There’s a reason why secondary-market instruments don’t include a willy-nilly mix of mortgages, auto loans, credit-card obligations, and the odd obligation related to aircraft leases, rolling-stock holdings, and even the rock-concert ticket proceeds that have found their way into securitizations. Each one of these bonds is a single asset class because it’s possible to model risk, anticipate prepayment, and ensure real exposure diversification only within a unified set of assets. Who knows enough about all sorts of obligations to know all this about each one, ensure that all of these diverse obligations are to truly different obligors, and then also to anticipate likely investors? Maybe AI or forces on high will do this someday, but so far no one can.
In the biomedical field, these knowledge gaps are particularly formidable. Venture-capital and biopharma firms are able to make big profits by virtue of specialized expertise – that is, each retains large groups of highly-paid medical experts to vet one-off investments in different medical areas and most companies specialize in only one or two diseases or disabilities. Despite valiant efforts by academic and even financial researchers, there are no financial-risk models that replace the complex reasoning and in-depth knowledge necessary to judge critical questions such as how many patients might be eligible for a treatment, how much value-add does a new treatment offer, how much could be charted for the new treatment, and – most importantly – will it work.
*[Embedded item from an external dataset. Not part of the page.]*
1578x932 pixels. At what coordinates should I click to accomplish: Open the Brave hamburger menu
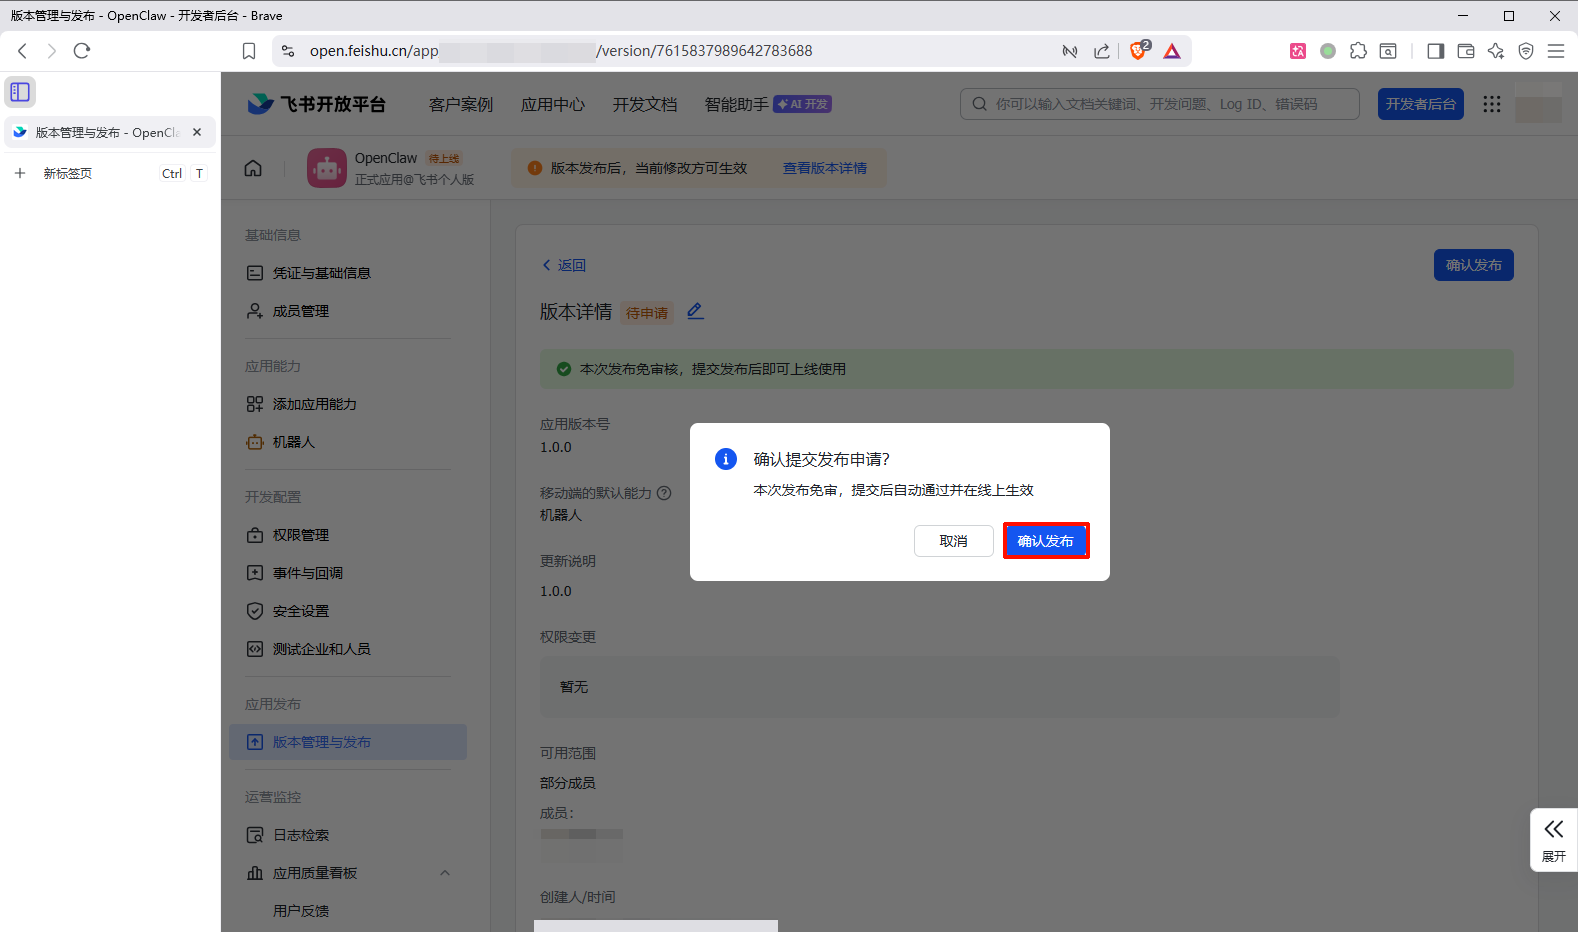(1556, 51)
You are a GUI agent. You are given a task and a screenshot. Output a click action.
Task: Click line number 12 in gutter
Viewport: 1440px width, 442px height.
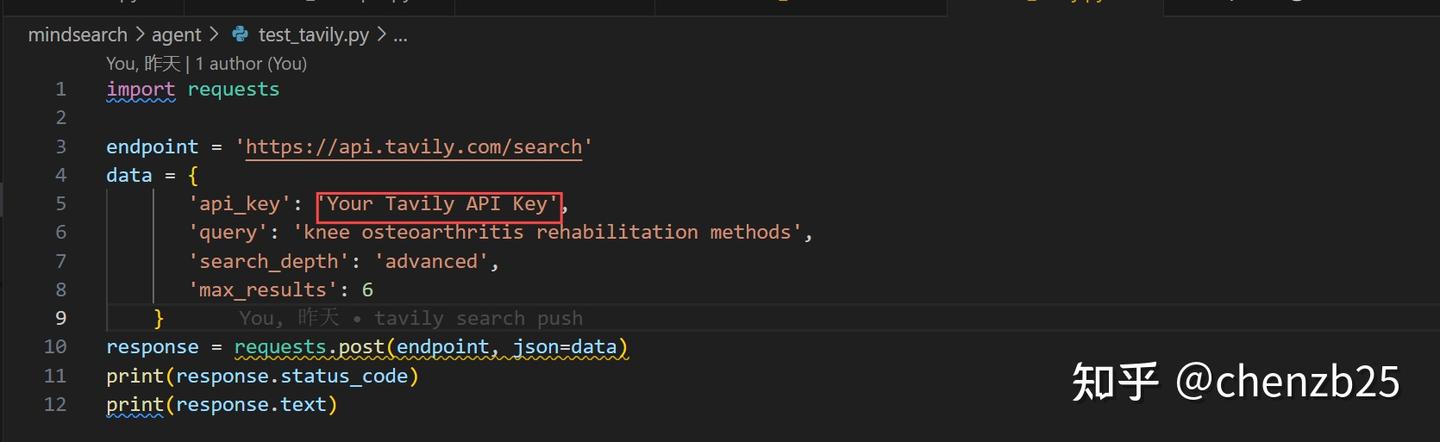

The Eye Bond legislation solves this problem by having the National Eye Institute, an arm of the National Institutes of Health (NIH), identify best-in-class vision research to ensure that new financial instruments back projects most likely to succeed. Private-sector banks would extend credit and private-sector underwriters would determine criteria by which repayment capacity is judged and likely repayment may be expected. Because Eye Bonds are debt – not equity – instruments, the combination of top-quality scientific insight from NEI creates the equivalent of a credit score from which financial institutions then set additional “conforming loan” standards based on well know corporate-underwriting principles.
Once we know how well this works for vision, the same construct could be applied to other diseases and disabilities. For example, the National Cancer Institute could vet best-in-class cancer research ready for private-sector funding via debt instruments. The National Institute of Aging would do the same for Alzheimer’s, Parkinson’s, and other debilitating neurological conditions. Bonds in each class would then constitute the new Bio Bonds market with the combined force of scientific expertise, private-sector financial discipline, and a federal backstop.
We’ve already seen this public-private powerhouse at work in the form of green bonds. Starting with a small World Bank guarantee in 2008, the global market barely a decade later tops $500 billion. There are billions – maybe even trillions of capital on the sidelines waiting to find ways to invest in public-welfare projects as long as private wealth is not put at undue risk.
We hope that Eye Bonds now and Bio Bonds to come repeat the green-bond success story, reflecting a few lessons learned along the way about the importance of incentive alignment and asset-class discipline. We know, though, that this has to be a pilot project because there’s a lot we don’t yet know about biomedical research as an asset class and the specific terms, conditions, and construct of market-ready financial instruments. We hope Eye Bonds now will prove all these points. But even if they don’t, the government will be out little if any money and there will be a lot fewer blind people because more cures will have moved far faster from labs to patients. It seems worth the try.